しかし第七回では、複数の委員から「八斗島の合流点までに(河道でため込まれた流量は)千立方メートルは減るはずだ」など疑問が出て、一万六千立方メートルとの両案併記でまとまった。
ところが最大流量を決める四九年二月の利根川委員会では一万七千立方メートルのみが報告され、正式に決定。治水対策として上流部で造るダム群で三千立方メートルをカットし、残る一万四千立方メートルは下流の河道で流す方針となった。
岡本氏は「私の計算では一万五千よりもっと少ない。国は当時ダム建設を推進していた。ダムを造るため治水名目をつくりだし、恣意(しい)的に最大流量を増やしたのではないか」と話している。
国交省は現在、一万七千立方メートルを基に同台風並みの雨が降った場合、最大流量は二万一千百立方メートルと想定し、八ッ場ダム計画を進めている。この差は同台風時に上流域で氾濫した分と説明しているが、専門家から「氾濫分はねつ造の疑いがあり、過大な数値だ」との批判が出ていた。
http://www.tokyo-np.co.jp/article/national/news/CK2013010602000084.html
利根川ダム統合管理事務所のサイトには、以下のような説明がある。
昭和22年関東地方に大きな災害をもたらしたカスリーン台風と同じ降雨があった場合、洪水(想定される洪水)が発生した場合、利根川・八斗島地点(河口より185km地点)では22,000m3/sが流れると予想されます。

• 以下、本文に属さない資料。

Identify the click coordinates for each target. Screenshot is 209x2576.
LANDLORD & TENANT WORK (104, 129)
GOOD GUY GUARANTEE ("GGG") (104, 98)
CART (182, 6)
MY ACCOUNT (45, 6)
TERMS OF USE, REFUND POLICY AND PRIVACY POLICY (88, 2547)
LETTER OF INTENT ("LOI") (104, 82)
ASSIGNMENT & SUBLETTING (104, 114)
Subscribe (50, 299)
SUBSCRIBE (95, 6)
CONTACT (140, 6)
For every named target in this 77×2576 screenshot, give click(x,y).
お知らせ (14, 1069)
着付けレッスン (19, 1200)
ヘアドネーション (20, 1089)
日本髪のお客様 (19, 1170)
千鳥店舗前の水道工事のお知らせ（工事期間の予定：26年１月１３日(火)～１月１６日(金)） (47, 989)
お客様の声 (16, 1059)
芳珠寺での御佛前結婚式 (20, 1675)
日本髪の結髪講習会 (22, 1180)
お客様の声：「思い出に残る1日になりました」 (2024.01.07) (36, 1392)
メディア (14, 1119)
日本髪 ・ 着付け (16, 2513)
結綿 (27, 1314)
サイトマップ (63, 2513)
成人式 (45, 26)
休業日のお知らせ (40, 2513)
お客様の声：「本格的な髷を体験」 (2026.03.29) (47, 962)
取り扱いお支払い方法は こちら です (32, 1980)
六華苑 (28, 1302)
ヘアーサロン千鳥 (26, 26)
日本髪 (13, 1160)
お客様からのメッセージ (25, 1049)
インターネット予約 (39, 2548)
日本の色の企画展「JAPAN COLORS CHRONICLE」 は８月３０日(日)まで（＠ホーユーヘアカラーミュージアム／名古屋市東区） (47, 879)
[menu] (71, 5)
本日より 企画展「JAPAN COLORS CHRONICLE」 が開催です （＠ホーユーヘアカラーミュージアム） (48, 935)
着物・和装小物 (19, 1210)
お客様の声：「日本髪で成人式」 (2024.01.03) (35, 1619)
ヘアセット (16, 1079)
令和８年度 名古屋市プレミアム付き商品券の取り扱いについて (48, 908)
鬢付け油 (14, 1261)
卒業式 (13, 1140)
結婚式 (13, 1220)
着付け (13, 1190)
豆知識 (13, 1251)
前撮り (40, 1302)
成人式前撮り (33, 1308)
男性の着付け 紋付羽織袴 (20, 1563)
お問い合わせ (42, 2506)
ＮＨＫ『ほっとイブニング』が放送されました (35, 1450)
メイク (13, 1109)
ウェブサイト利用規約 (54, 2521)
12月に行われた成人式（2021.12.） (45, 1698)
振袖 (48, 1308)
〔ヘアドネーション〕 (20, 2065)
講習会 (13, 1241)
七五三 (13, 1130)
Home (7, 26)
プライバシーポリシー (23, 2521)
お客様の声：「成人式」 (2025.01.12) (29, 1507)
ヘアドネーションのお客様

これは、おおよそ200年に1回の確率で起こる洪水に相当します。
利根川流域の洪水被害を防止するため、八斗島地点で最大16,500m3/sを流すことができる河道を整備し、八斗島地点より上流の利根川上流ダム群で5,500m3/sの洪水調節をする計画となっています。
http://www.ktr.mlit.go.jp/tonedamu/tonedamu00065.html
群馬県のサイトでは、上流ダム群の洪水調節効果を以下のように説明している。
利根川上流域の約1/4を占める吾妻流域には大規模な洪水調節施設がありません。
その吾妻流域に建設が進められている八ッ場ダムは、洪水調節容量が利根川上流のダムの中で最大となっており、治水効果が大きいダムです。
このことから、利根川沿いの市町村からも治水対策上、八ッ場ダムの早期完成を強く要請されています。
http://www.pref.gunma.jp/06/h5210004.html
八ツ場ダムは洪水調節効果のきわめて大きなダムである。
であればこそ、姑息な方法で必要性を強調したことが逆効果になっているのではなかろうか?
それよりも、いくら計画値を大きくしても、常に計画以上の自然の猛威が起こり得ると考えて、減災の方策を探るべきであろう。